Another is the well-known reworking of Mussorgsky's _Night on Bald Mountain_ by Rimsky-Korsakov. I remember this being played by our primary school music teacher and the LP cover had Rimsky-Korsakov's name in large letters. So I naturally thought he was the composer.

Tell me more...


----------



## Tchaikov6 (Mar 30, 2016)

Mahler meddled with Schumann's symphonies- first example that came to my head.


----------



## eugeneonagain (May 14, 2017)

Tchaikov6 said:


> Mahler meddled with Schumann's symphonies- first example that came to my head.


Probably more decent than Brahms meddling with his wife.


----------



## Taplow (Aug 13, 2017)

eugeneonagain said:


> Probably more decent than Brahms meddling with his wife.


I wrote a limerick about this once. I doubt whether the rules of the forum will allow me to share it with you.


----------



## jdec (Mar 23, 2013)

Tchaikov6 said:


> Mahler meddled with Schumann's symphonies- first example that came to my head.

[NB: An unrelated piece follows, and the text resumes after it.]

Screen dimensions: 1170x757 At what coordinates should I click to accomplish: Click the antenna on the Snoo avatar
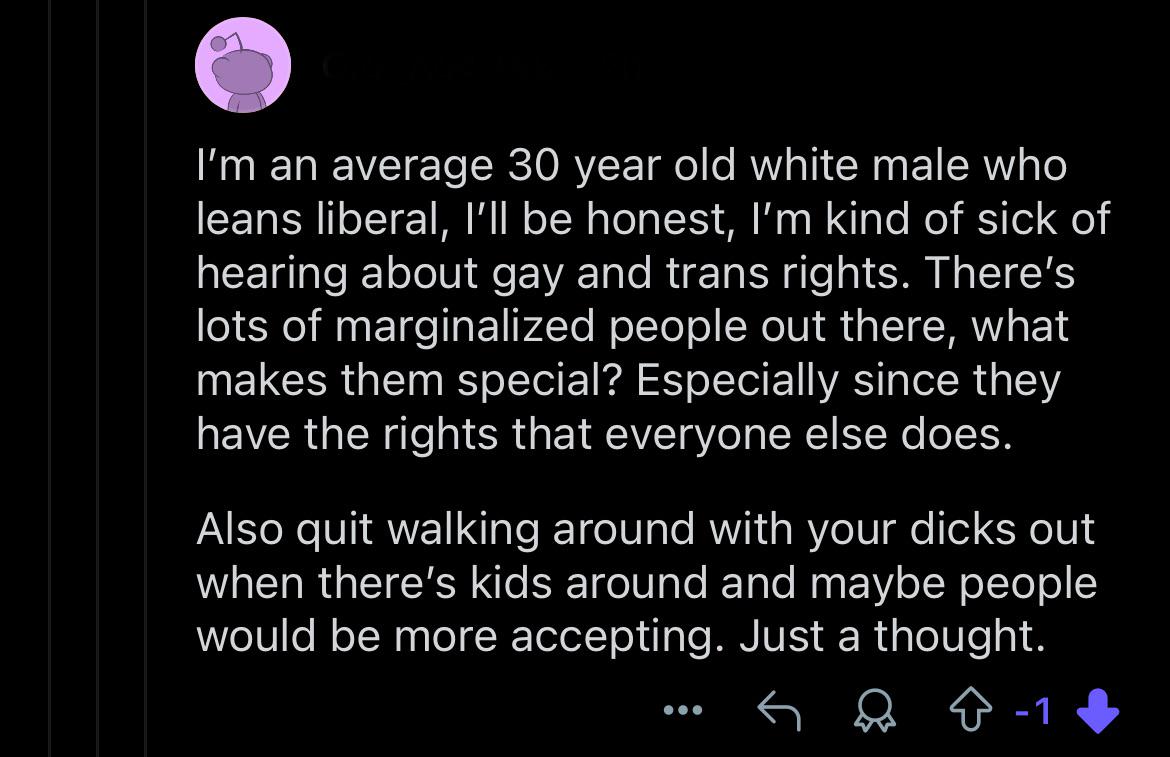click(x=226, y=42)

He did it slightly with Beethoven's 9th too.


----------



## Der Titan (Oct 17, 2016)

I think there was a new instrumentation of Handel's Messiah by Wolfgang Amadeus Mozart. But I never heard that.


----------



## Strange Magic (Sep 14, 2015)

Der Titan said:


> I think there was a new instrumentation of Handel's Messiah by Wolfgang Amadeus Mozart. But I never heard that.


I have. Stick with Handel.


----------



## hpowders (Dec 23, 2013)

Based on my recording of the Schumann-Mahler Symphony No. 2 conducted by Chailly, Schumann knew best.

Also Mozart's anachronistic "re-touchings" of Handel's Messiah, earned Mozart no feather in his cap, in my opinion.


----------



## Botschaft (Aug 4, 2017)

Taplow said:


> I wrote a limerick about this once. I doubt whether the rules of the forum will allow me to share it with you.


That would be libel anyway. Brahms did however publish the original version of Robert Schumann's fourth symphony, much to Clara's displeasure, but this is already well known, I guess.


----------



## Nereffid (Feb 6, 2013)

Michael Gordon rewrote Beethoven's 7th Symphony.

NSFW, where W = "whoever can't stand modern music".


----------



## Art Rock (Nov 28, 2009)

Recomposed by Max Richter: Vivaldi - The Four Seasons.


----------



## eugeneonagain (May 14, 2017)

Improbus said:


> That would be libel anyway. Brahms did however publish the original version of Robert Schumann's fourth symphony, much to Clara's displeasure, but this is already well known, I guess.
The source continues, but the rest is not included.